> Task prompt
According to the excerpt below on law firms' use of AI, which association does Hideyuki Sakamoto head as president?
Segment Start: Page excerpt
Jasmine Karimi, FMC Corporation

Karan Kalia, founder and CEO of LegitQuest in New Delhi who previously practised at Ram Jethmalani Law Chambers, told Asia Business Law Journal that the active use of AI by many foreign law firms was giving their Indian counterparts the pressure that they needed to embrace the technology.

Vardaan Ahluwalia, general counsel of billionaire Azim Premji-owned private equity firm Premji Invest in Bangalore, stresses the importance of ensuring that his company’s documents or data are not accessible to anyone else. He points out that, if a business client or external legal adviser is using a common piece of technology involving the handling of his company’s information, such data could show up somewhere else in a different way.

“I would very much like to understand the safety standards and safeguards that they have put in to ensure that our data remains private and secure,” says Ahluwalia, who is a former partner at Cyril Amarchand Mangaldas. He adds that his company would want to ideally understand which AI model is being used so that his data science team could clear it based on safety and accuracy standards.

By contrast, some in-house lawyers in Japan, which has seen multiple partnerships between law firms and legal technology companies in recent years, don’t consider it necessary for law firms to disclose any leveraging of AI technology in executing clients’ work.

“I am not aware of the ethical requirement for law firms to disclose their use of such [AI] technology to clients in Japan,” notes Hideyuki Sakamoto, chief legal officer and executive director of Gibraltar Life Insurance in Tokyo.

Sakamoto, who is also president of the Japan In-House Lawyers Association, points to the fact that law firms in Japan have been utilising technology like legal research tools for many years without any disclosure. He expects law firms, which are ultimately responsible for their legal advice to clients, to verify the results generated by legal technology.

Law firm representatives who spoke to Asia Business Law Journal emphasised the absolute necessity to verify AI-generated output and to limit AI use to legal work involving no confidential information, or to use secured, strictly internal technology platforms when handling client data.

Many did not see the need – from a regulatory standpoint – to disclose the use of AI or any forms of technology to their clients, citing the fact that they were already bound by a duty of confidentiality to their clients.
Segment End: Page excerpt
Segment Start: Recorded data
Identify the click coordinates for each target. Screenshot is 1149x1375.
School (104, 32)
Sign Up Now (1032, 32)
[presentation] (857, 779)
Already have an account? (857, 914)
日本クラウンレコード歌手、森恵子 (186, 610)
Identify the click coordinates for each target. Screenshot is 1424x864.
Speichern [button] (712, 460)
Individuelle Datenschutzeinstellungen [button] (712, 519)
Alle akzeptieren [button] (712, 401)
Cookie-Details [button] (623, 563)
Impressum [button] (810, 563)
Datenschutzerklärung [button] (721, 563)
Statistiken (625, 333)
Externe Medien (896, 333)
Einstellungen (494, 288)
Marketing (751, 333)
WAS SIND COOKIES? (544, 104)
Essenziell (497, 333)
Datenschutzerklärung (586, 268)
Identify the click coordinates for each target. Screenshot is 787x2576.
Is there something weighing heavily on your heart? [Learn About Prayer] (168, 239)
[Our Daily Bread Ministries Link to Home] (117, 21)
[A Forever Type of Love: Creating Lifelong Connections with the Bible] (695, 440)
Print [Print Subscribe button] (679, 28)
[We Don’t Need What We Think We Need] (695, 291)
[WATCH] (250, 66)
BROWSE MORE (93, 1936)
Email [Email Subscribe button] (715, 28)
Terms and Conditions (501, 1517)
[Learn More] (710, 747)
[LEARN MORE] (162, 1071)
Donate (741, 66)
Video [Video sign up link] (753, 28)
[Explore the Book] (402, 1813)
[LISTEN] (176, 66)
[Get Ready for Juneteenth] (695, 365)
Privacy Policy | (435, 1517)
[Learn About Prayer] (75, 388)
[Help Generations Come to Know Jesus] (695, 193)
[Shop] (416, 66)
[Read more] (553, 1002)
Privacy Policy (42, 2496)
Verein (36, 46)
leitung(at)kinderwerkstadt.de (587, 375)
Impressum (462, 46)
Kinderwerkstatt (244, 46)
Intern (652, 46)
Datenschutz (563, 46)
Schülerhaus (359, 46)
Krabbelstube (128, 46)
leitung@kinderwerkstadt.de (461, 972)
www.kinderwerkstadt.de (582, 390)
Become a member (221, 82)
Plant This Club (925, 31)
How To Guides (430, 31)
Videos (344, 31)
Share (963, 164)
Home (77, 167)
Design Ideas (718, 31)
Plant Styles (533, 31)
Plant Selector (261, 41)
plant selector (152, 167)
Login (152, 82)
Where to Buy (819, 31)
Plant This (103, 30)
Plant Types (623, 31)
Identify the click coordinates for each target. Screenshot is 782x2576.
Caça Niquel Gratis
Segment End: Recorded data
> Answer for this exercise
The Japan In-House Lawyers Association.